On the flat screen was a blog, but not just any blog. At the beginning of any new client or project (for as long as they have in lead time), prior to gathering in the room, the greater Lean Mean client team populates the blog to seed ideas. Sometimes the client is invited to participate in the Columbo and in populating and reviewing the blog, sometimes the process remains internal. Once gathered, the Lean Mean client team reviews and discusses what they found and posted, in "show and tell" style. 
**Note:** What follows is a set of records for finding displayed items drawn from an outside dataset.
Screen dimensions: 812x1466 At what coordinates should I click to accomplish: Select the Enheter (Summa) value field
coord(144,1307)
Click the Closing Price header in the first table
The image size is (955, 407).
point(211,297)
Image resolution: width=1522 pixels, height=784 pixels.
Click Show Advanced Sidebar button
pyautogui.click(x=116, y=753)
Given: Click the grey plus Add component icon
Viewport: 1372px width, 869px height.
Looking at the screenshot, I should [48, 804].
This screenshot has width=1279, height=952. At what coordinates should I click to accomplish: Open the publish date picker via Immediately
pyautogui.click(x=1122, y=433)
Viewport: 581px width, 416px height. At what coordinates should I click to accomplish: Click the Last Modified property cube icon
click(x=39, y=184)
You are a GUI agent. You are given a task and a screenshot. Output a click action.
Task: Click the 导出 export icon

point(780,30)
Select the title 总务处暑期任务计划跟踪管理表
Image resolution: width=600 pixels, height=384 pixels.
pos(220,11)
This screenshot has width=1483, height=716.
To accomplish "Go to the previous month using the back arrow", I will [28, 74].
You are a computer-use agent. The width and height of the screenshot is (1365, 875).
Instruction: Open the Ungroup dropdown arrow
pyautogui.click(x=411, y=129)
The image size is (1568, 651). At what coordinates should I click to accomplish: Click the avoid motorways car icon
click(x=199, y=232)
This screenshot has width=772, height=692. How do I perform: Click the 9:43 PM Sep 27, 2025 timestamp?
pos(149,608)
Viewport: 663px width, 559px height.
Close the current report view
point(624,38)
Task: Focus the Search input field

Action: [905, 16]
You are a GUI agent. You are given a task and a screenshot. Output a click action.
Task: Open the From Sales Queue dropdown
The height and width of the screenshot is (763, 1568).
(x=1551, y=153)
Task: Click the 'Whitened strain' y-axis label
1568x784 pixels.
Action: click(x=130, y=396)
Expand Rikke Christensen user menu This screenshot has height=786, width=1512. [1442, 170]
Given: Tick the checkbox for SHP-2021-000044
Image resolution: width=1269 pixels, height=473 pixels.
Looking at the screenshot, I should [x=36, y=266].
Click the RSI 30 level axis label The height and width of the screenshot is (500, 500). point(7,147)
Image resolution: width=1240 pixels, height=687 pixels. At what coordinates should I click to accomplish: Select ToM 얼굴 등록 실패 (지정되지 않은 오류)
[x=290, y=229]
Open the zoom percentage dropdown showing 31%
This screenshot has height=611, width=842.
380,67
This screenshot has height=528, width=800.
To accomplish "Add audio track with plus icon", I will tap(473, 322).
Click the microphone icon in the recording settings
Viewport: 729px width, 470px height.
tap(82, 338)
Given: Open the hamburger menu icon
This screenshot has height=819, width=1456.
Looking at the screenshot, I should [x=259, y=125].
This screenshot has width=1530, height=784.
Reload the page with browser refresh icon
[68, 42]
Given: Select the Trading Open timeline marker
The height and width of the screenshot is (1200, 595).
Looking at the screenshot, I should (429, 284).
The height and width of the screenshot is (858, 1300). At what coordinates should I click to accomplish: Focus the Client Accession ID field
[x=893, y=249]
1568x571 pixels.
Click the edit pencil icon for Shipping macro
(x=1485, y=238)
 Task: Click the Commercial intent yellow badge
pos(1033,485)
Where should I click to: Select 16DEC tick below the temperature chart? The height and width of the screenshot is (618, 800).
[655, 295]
It was incredibly interesting and useful. Far from the cold brainstorms one might experience elsewhere, where the client team enters the room and starts the discussion by reading a brief and then staring at each other, the Columbo allows the client team to enter the room armed with inspiration. Not only does it effectively leverage the infinite possibility of online sources, from videos to photos, posts, articles and research, to pop culture reference, music and cartoons, but it also allows for personal input. Some team members drew and posted photos and sketches, while others profiled different aspects of the competition and the market. No one is told what to post.

The diversity of the individuals in the room brought diversity to the perspectives posted on the blog, and the angles from which the new project had been examined. Individuals' natural bent and interests came through via what they shared, informing different facets of the conversation; girly girls (smart girly girls) brought important popular culture reference perspective, insight into women's beauty rules, routines and regimens and knowledge of key influencers in pop culture, while the more technically-minded folks thought deeply about the mechanics of how the product worked and the insights within, while others still posted a blend of humorous and miscellaneous personal inspirations (i.e. “I was reading this article and it made me think this about the product”).

The blog was chalk-full, with pages and pages of thought-starters. There wouldn't have been enough time to collectively review the entire blog, but the team was expected to have done so on their own (and all appeared to have happily done so as much out of personal interest as professional expectation). As each piece was shared, a conversation would explode and build, setting the collaborating minds on fire. The conversation went on for nearly two hours, never missing a beat, energy levels never dropping. The entire team walked away jazzed and the creative and development teams, in particular, walked away informed and ready to create. 

And this was only the first two hours in my digital Lean Mean Fighting Machine immersion. Not a bad start.